Dardanium totiens sudarit sanguine litus ?

Non, pas ça ! Même si la renommée ne retient pas

Non ita : namque etsi nullum memorabile nomen

le châtiment infligé à une femme et que la victoire est sans gloire [2],

feminea in poena est, nec habet uictoria laudem,

[585] cependant supprimer une abomination et punir celle qui le mérite

585 extinxisse nefas tamen et sumpsisse merentis

me vaudra des louanges et il y aura le bonheur de réchauffer mon âme

laudabor poenas, animumque explesse iuuabit

à la flamme de la vengeance et de satisfaire aux cendres des miens.

ultricis flammae, et cineres satiasse meorum.’


[1Le terme latin inuisa recouvre en fait deux homonymes.
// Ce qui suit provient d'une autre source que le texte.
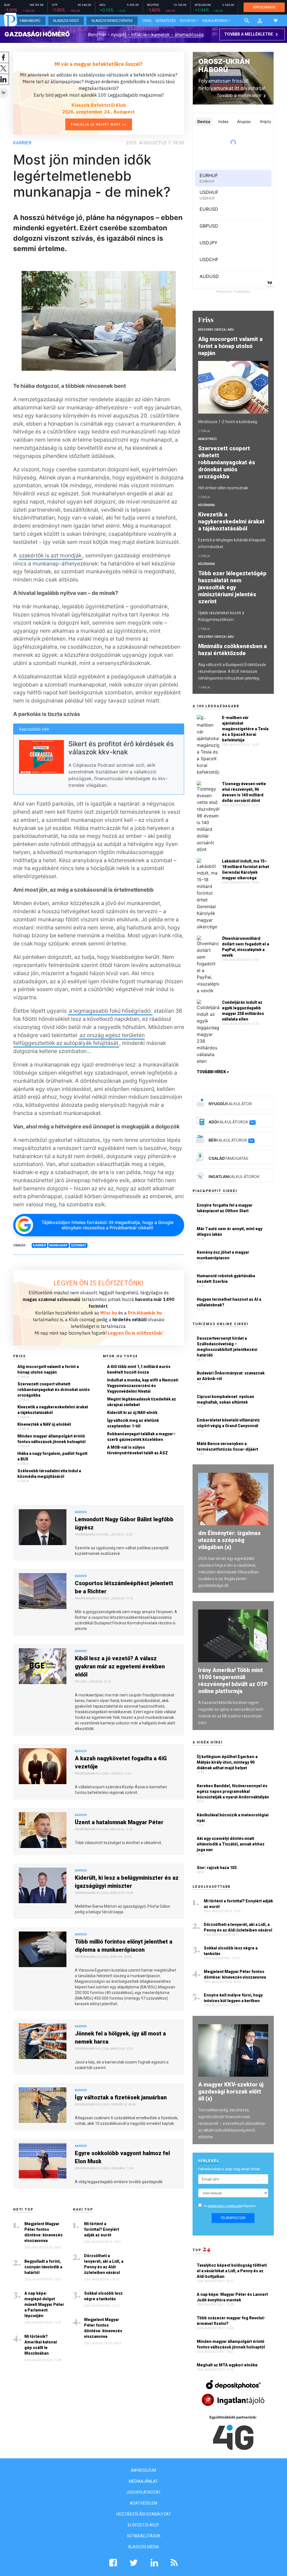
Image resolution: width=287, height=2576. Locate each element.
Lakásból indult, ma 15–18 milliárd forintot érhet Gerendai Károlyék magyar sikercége (245, 869)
L’un est l’adjectif IN-VISUS formé en regard de VISUS par l’adjonction du préfixe à valeur privative IN. Ainsi invisus "non-vu / non-visible" s’oppose à visus " vu / visible". L’autre est le participe du verbe IN-VIDEO formé du verbe VIDEO "voir" avec l’adjonction du préverbe IN "à l’encontre de, vers" avec ici connotation "hostile", d’où invisus "voir avec hostilité", "haïr", "détester". Or Hélène est à la fois "invisible" à tous sauf à Énée et "haïe". La traduction essaye autant qu’elle peut de rendre les deux sens qui se superposent en latin et que le contexte sollicite inévitablement.

[2Les manuscrits offrent deux versions, soit habet haec uictoria laudem "cette victoire mérite la gloire / louange" soit nec habet victoria laudem " la victoire est sans gloire". Je retiens la seconde plutôt que la première, à la différence de J. Perret (CUF, Les Belles Lettres).